* [What you will do]:
Beginning at the line that contains "You are a GUI", repeat each line exactly through the last one of the records below, and leave out the pictures.

* [Recorded data]:
▬▬▬▬▬▬

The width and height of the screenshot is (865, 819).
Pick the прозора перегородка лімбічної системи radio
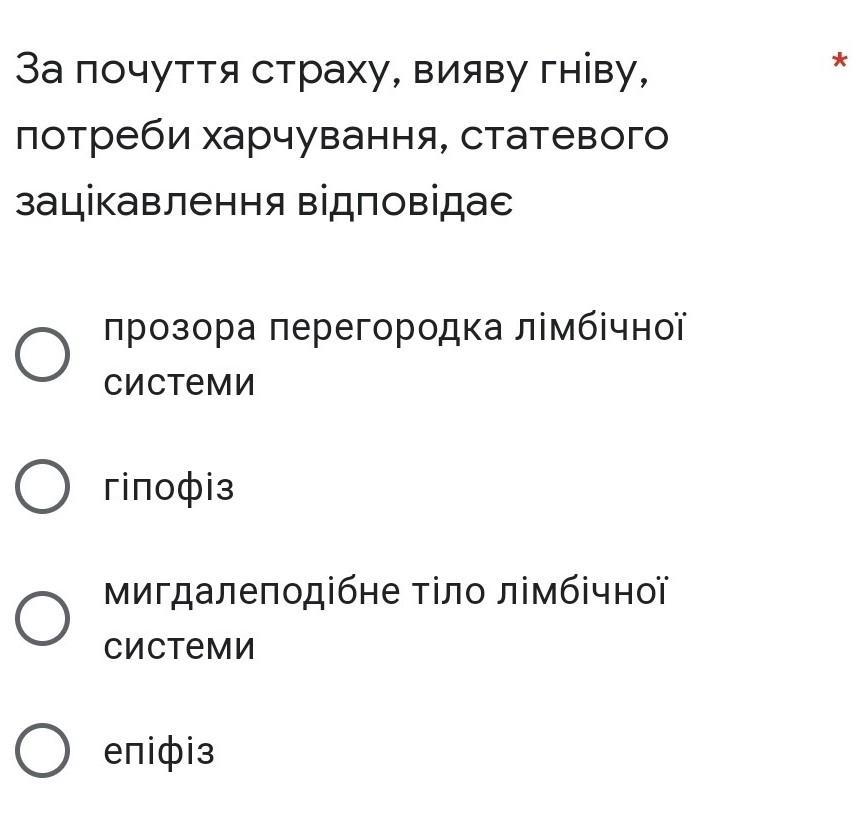tap(42, 354)
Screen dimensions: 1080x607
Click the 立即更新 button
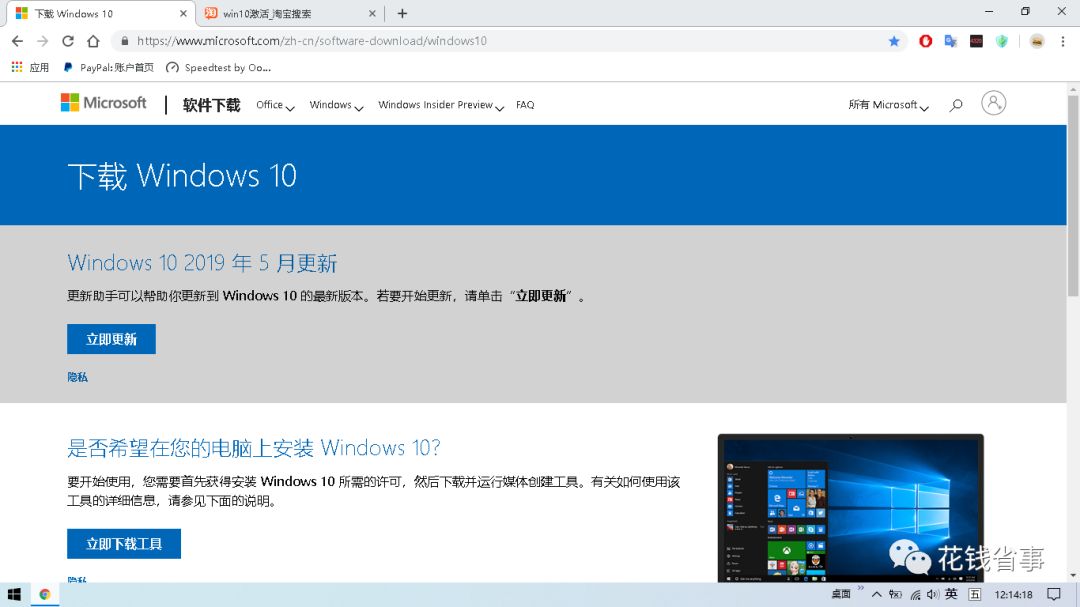point(110,338)
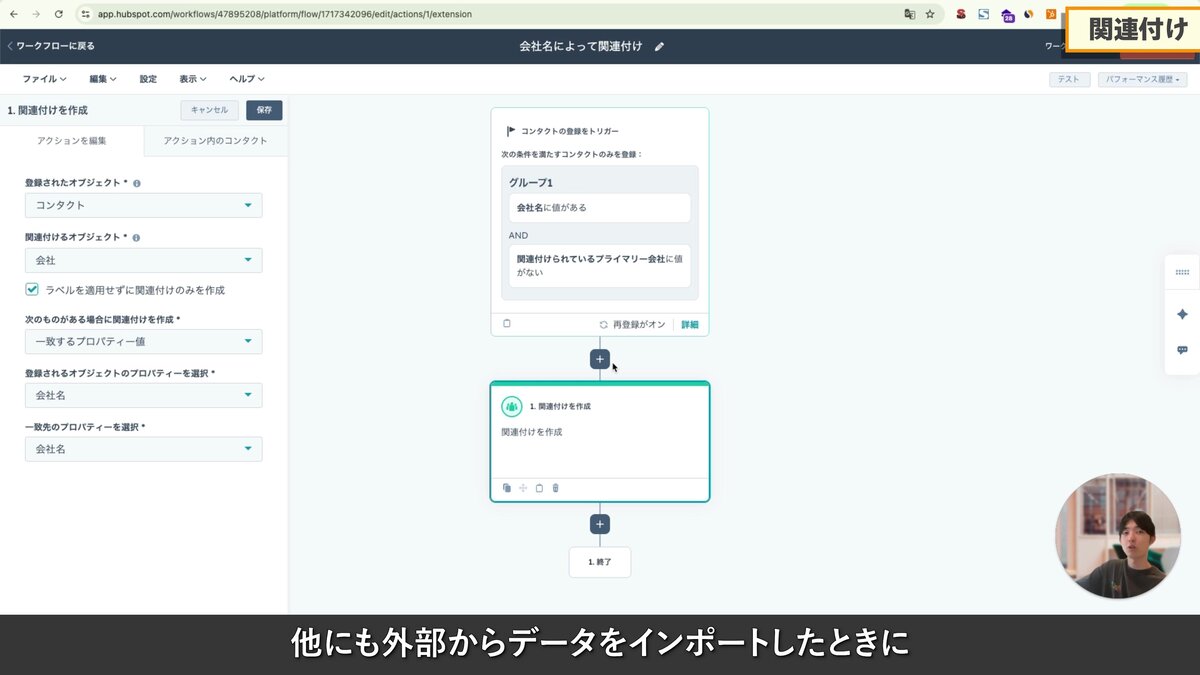Uncheck ラベルを適用せずに関連付けのみを作成 checkbox
The width and height of the screenshot is (1200, 675).
(x=29, y=290)
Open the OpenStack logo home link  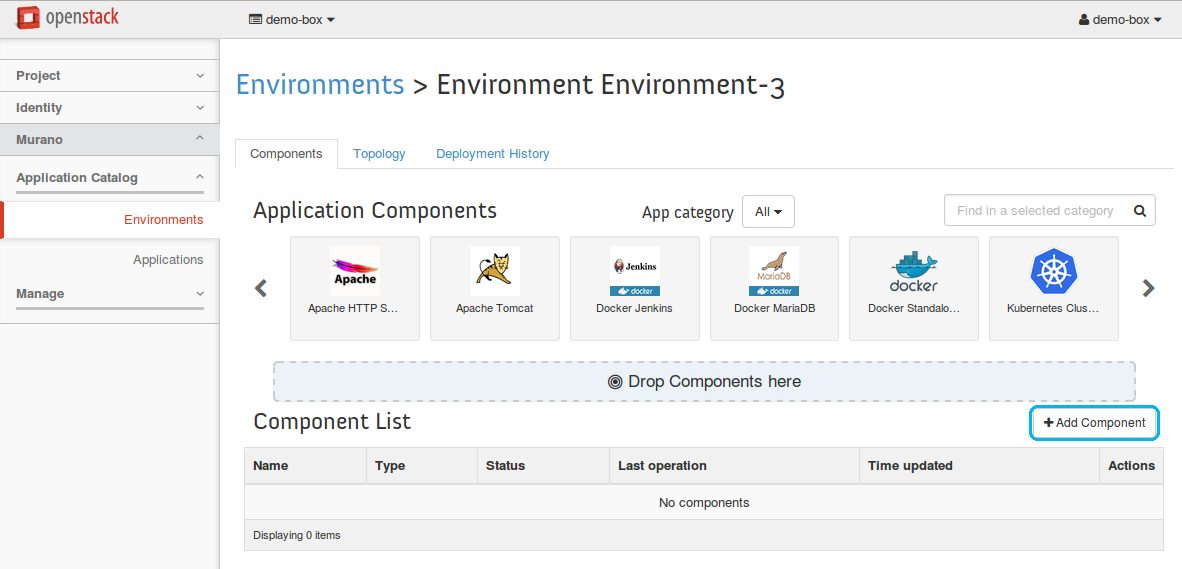click(x=69, y=19)
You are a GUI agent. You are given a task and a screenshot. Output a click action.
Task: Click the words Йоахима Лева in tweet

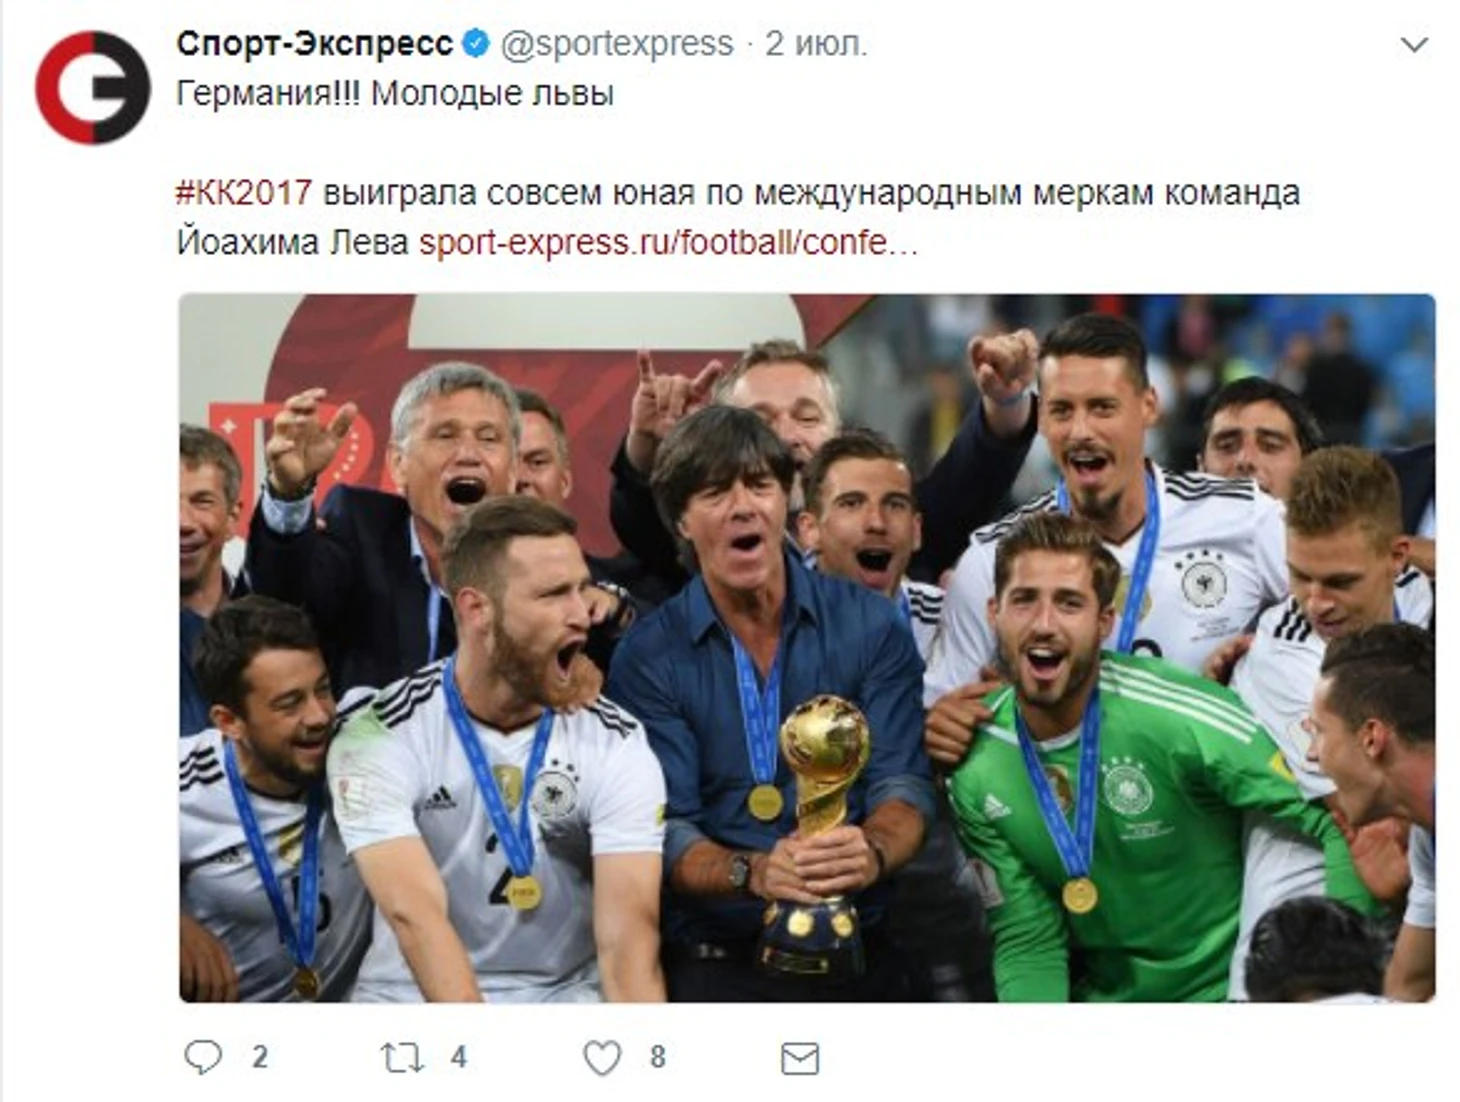[293, 243]
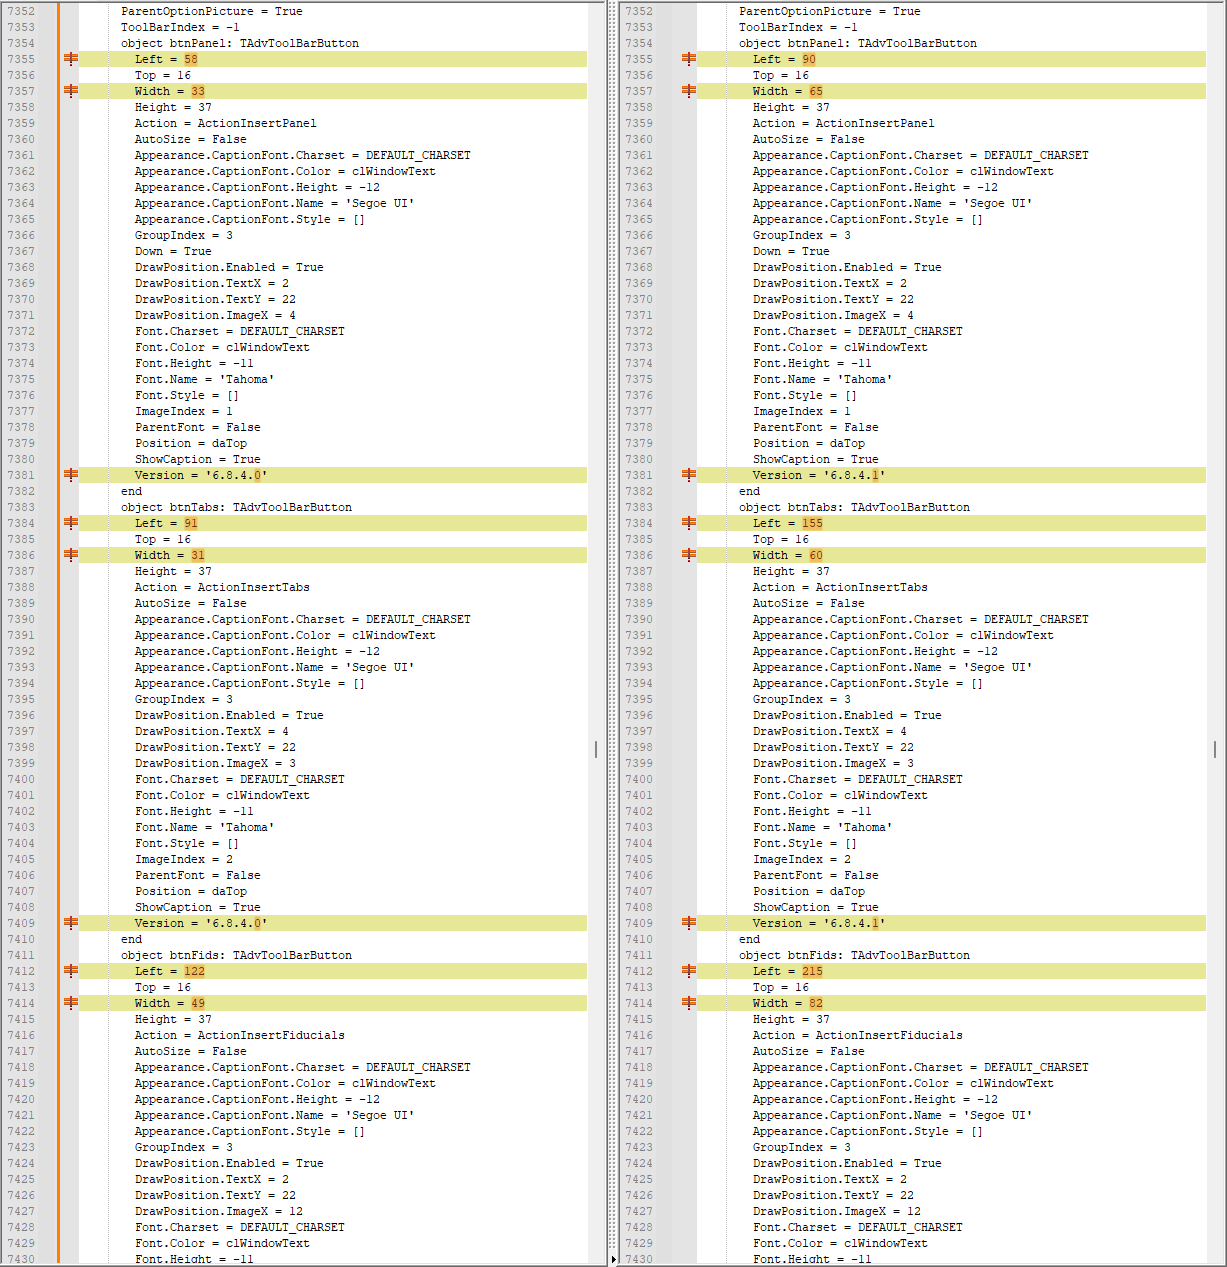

▬▬▬▬▬▬

* [Task answer]:
You are a GUI agent. You are given a task and a screenshot. Output a click action.
Task: Click the words Йоахима Лева in tweet

[293, 243]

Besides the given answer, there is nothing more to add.